◆ Passage shown:
• • • • •

FISA and FOCA were bound to go to war. Balestre is kind of worried about safety but this would mean a major change in the regulations, leading to a cost explosion. FOCA-affiliated teams are just starting to get rich, they don’t want to roll with turbocharged engines because it’s too expensive, let alone a radical rethinking of how to build a car…


From 1979 to 1980, Balestre is messing with the FOCA. The Frenchman tries to break the agreements with the race organisers and he imposes his own technical regulation without the teams consent. The last straw comes after drivers are forced to attend a pre-race briefing. Obviously, FOCA drivers boycott the whole thing. In response, Balestre puts his finger where it hurts the most: the wallet.

“You get a fine, you get a fine, you get a fine!” Just like Oprah, the FISA fines everyone. But the tickets are payed by the team principals! Then, Balestre threatens the deserters. If they don’t pay themselves, they will be banned. They don’t pay so they are banned during the Spanish Grand Prix!

• • • • •

◆ Tasks to perform:
(A) Print part of the FISA–FOCA passage word for word, beginning at the words "From 1979 to" and stopping after "Spanish Grand Prix!".
(B) Carry on the FISA–FOCA passage, picking up right after its final sentence.

◆ The data:
• • • • •

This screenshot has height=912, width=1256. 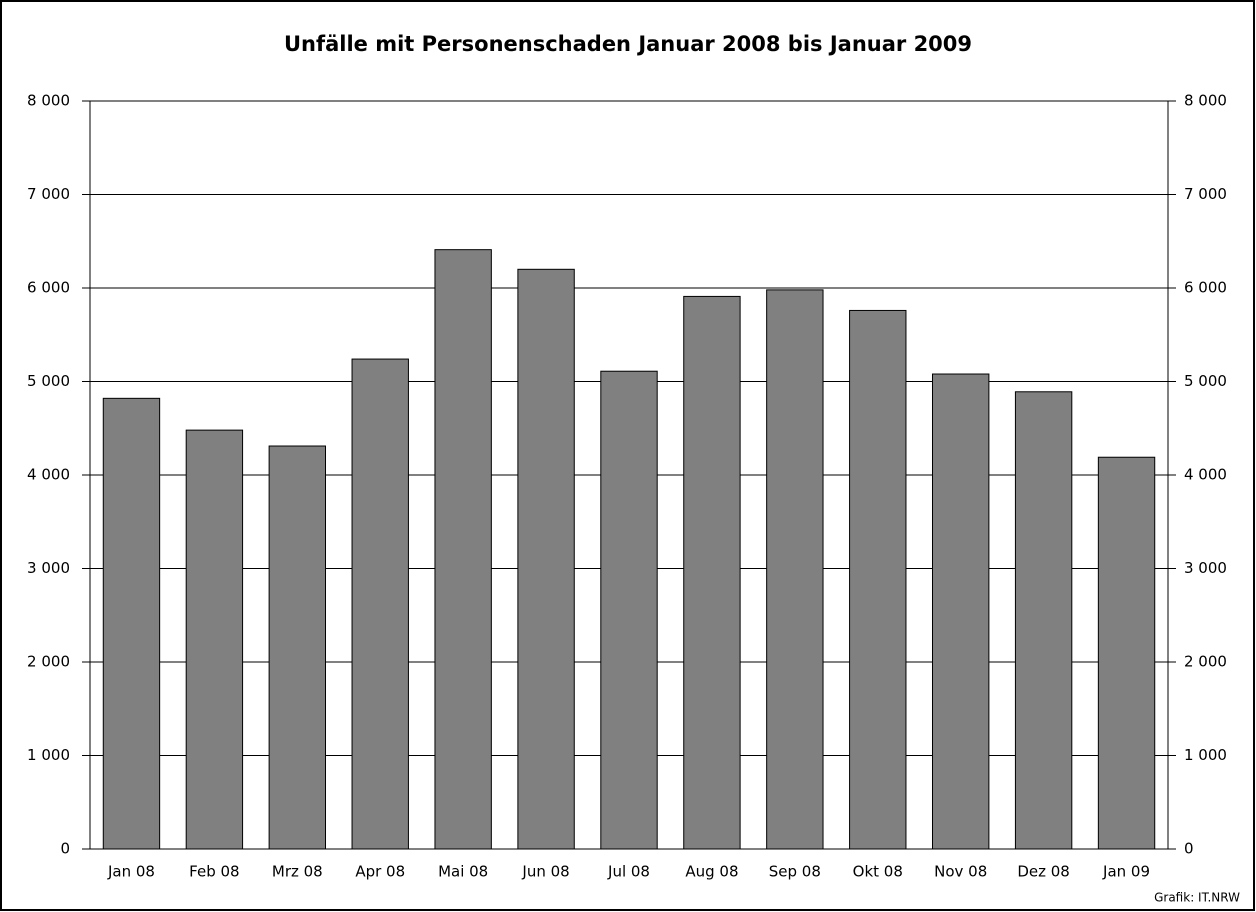 What do you see at coordinates (628, 872) in the screenshot?
I see `x-tick-label: Jul 08` at bounding box center [628, 872].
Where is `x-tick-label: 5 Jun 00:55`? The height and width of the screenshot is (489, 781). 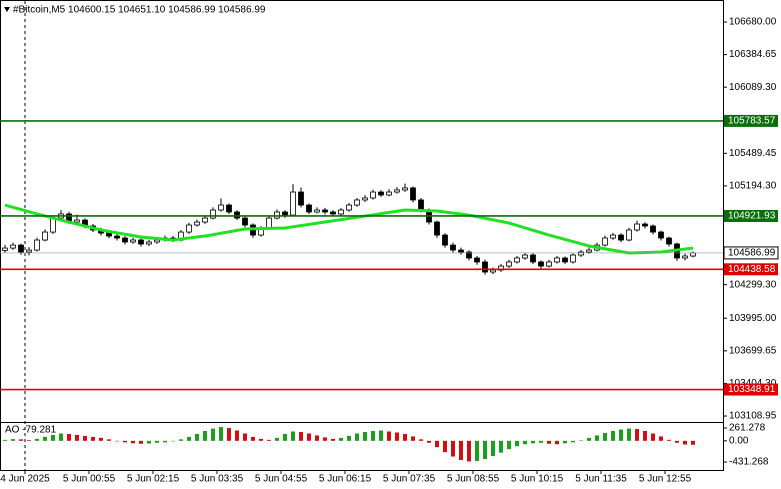 x-tick-label: 5 Jun 00:55 is located at coordinates (90, 480).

• • • • •

◆ Answers to each task:
(A)
From 1979 to 1980, Balestre is messing with the FOCA. The Frenchman tries to break the agreements with the race organisers and he imposes his own technical regulation without the teams consent. The last straw comes after drivers are forced to attend a pre-race briefing. Obviously, FOCA drivers boycott the whole thing. In response, Balestre puts his finger where it hurts the most: the wallet.

“You get a fine, you get a fine, you get a fine!” Just like Oprah, the FISA fines everyone. But the tickets are payed by the team principals! Then, Balestre threatens the deserters. If they don’t pay themselves, they will be banned. They don’t pay so they are banned during the Spanish Grand Prix!

(B)
Following this cataclysmic news, the practice sessions are cancelled. Williams and Brabham mechanics play football on the circuit main straight during this spare time. The next day, the FISA and the grandees leave Jarama. Ecclestone has won this battle, however the race will not count for the championship. The FOCA is not impressed. Next race is in France, in Balestre territory, so Ecclestone wants to boycott. Then, we’re going to FOCA-affiliated Silverstone and this time, it’s the FISA that could not show up!

Goodyear can’t stand this anymore. The company provides rubber for the majority of the F1 field but decides to quit anyway at the end of the 1980 season, because of this pathetic war between FISA and FOCA! Goodyear doesn’t want to hear about Formula 1 ever again…


However, Balestre and Ecclestone find an agreement during the following race, in France. Peace for our time, they say, as the 1980 season is now saved. But a few months later, the FOCA announces that it will host its own championship for 1981! Eleven teams are officially enlisted, including Lotus, McLaren, Brabham and reigning world champion Williams.

Never were we so close to see Formula 1 die.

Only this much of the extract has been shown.